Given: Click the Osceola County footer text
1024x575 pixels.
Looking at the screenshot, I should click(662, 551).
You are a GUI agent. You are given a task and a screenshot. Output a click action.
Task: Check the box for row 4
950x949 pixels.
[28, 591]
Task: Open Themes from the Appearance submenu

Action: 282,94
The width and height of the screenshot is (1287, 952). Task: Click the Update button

____________

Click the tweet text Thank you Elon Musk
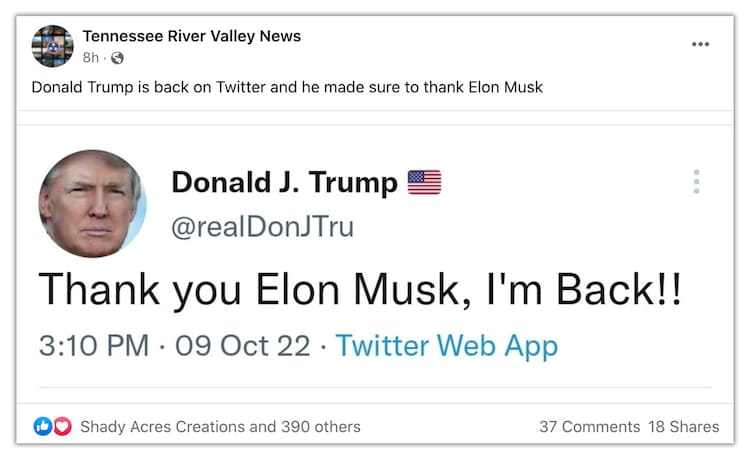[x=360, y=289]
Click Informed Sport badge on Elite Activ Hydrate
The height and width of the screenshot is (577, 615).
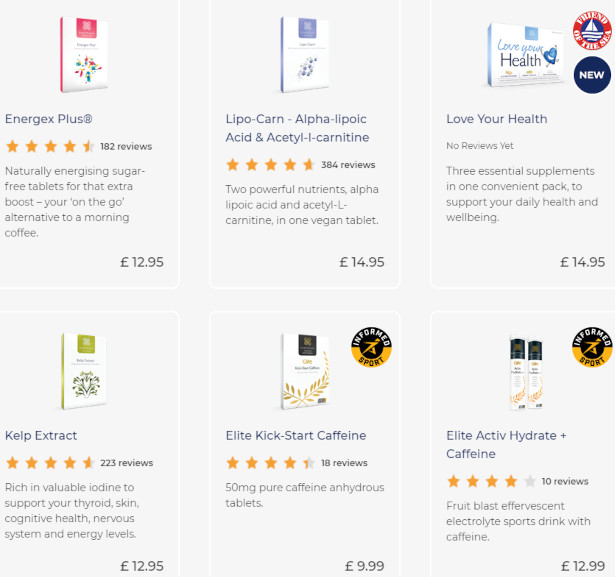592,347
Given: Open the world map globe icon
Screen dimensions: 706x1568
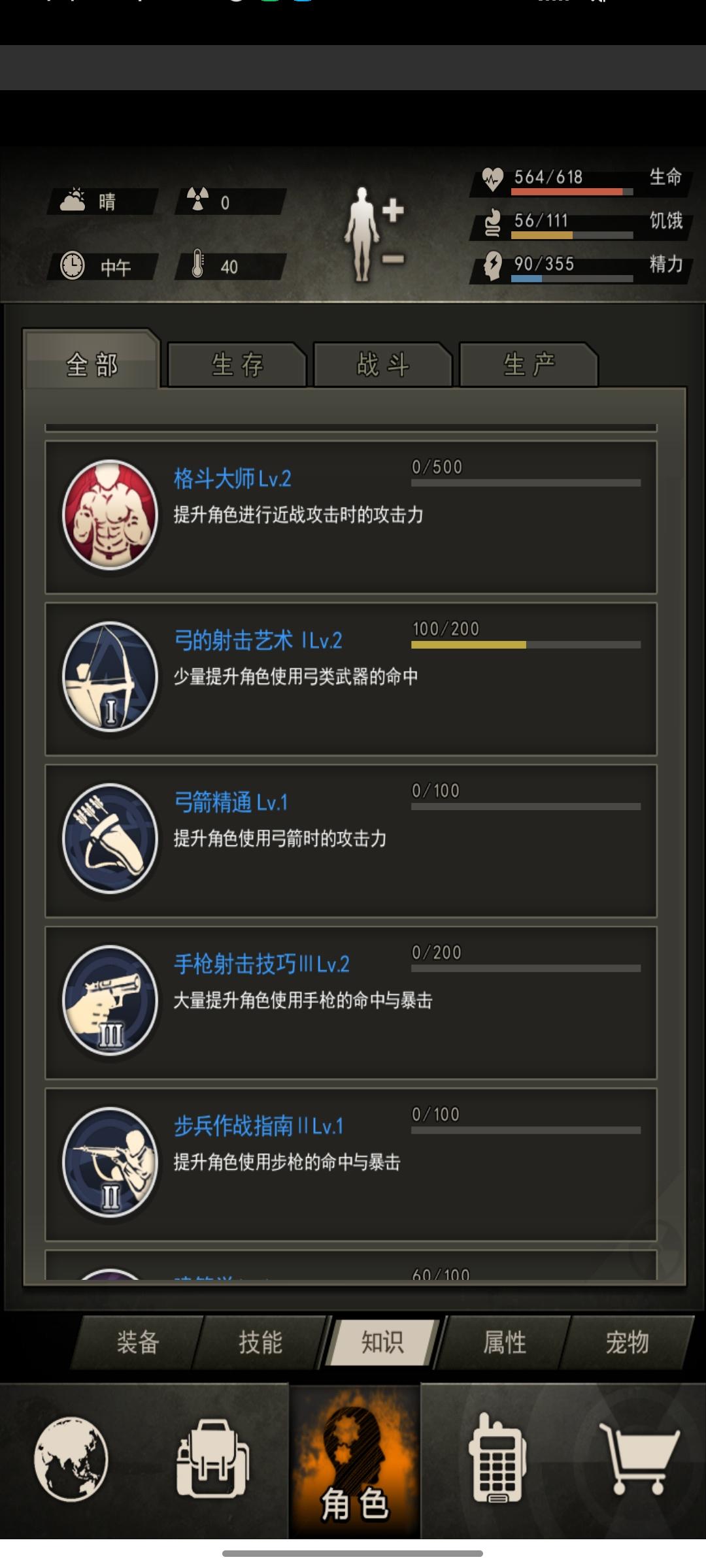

____________

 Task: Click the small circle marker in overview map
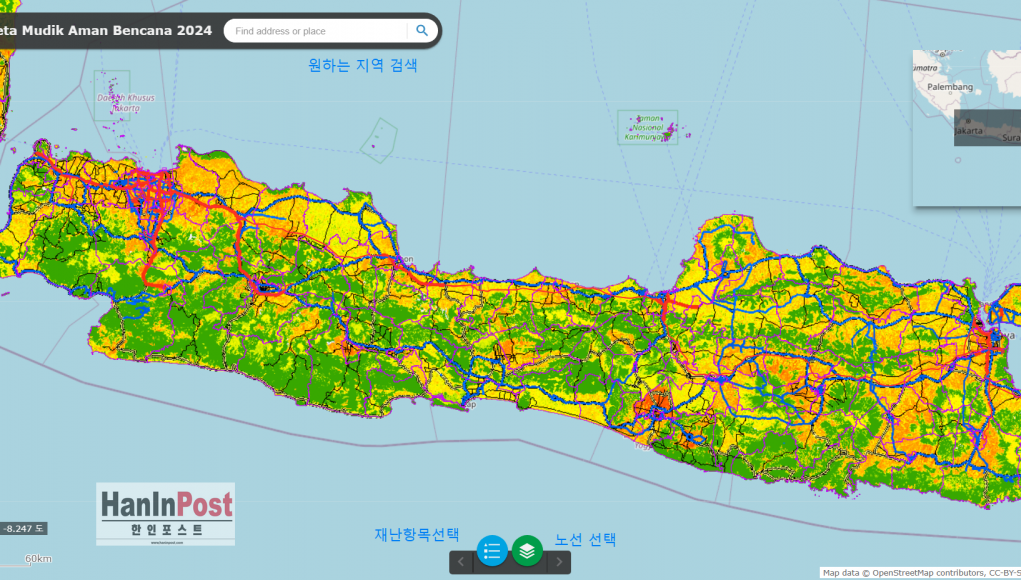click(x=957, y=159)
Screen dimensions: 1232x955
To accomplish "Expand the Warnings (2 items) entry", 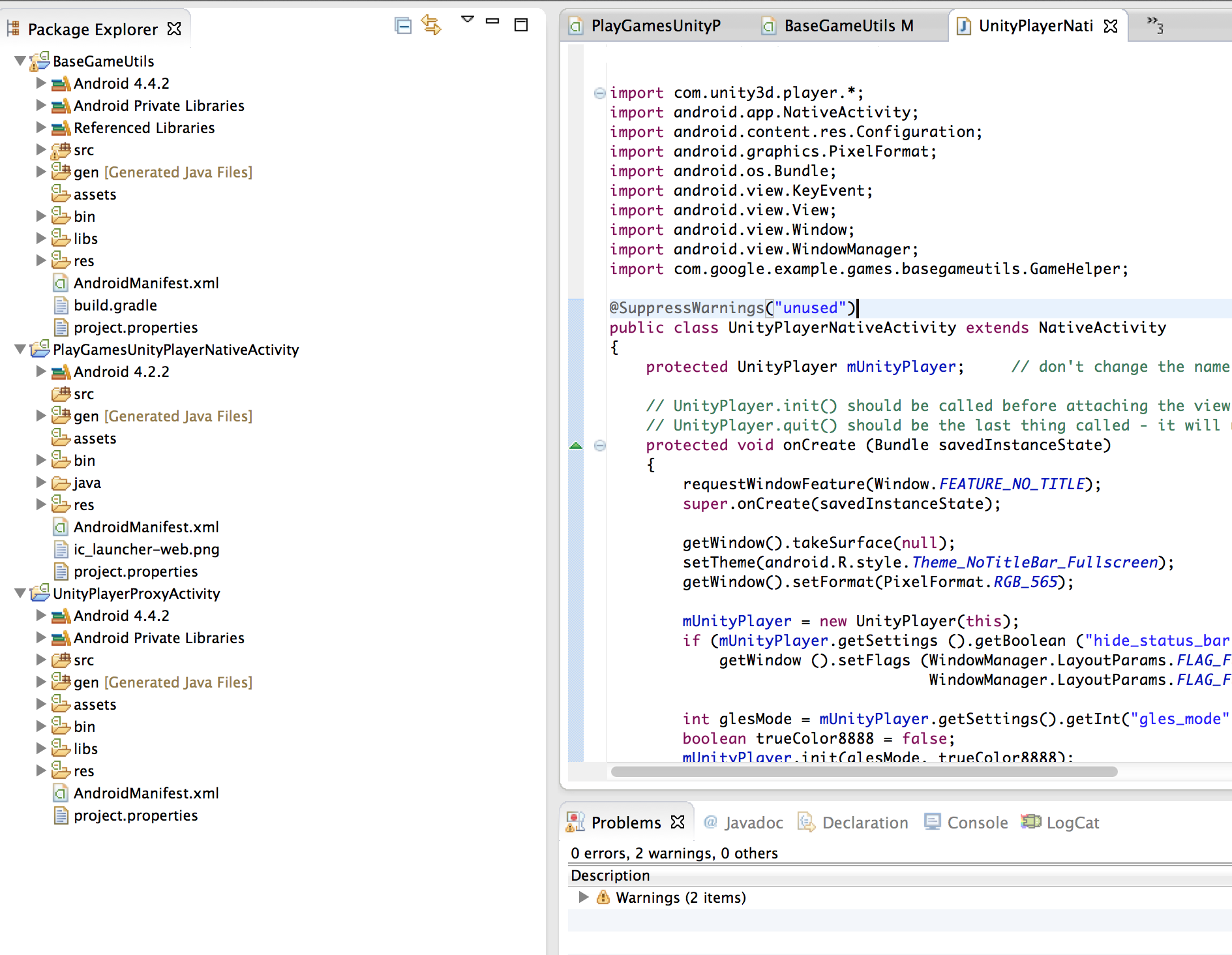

____________

### Work order
Return only the lines between the one holding "Given: Open the world map globe icon" and the one holding "Screen dimensions: 706x1568", inclusive, exactly as they appear above.

### Solved problem
Given: Open the world map globe icon
Screen dimensions: 706x1568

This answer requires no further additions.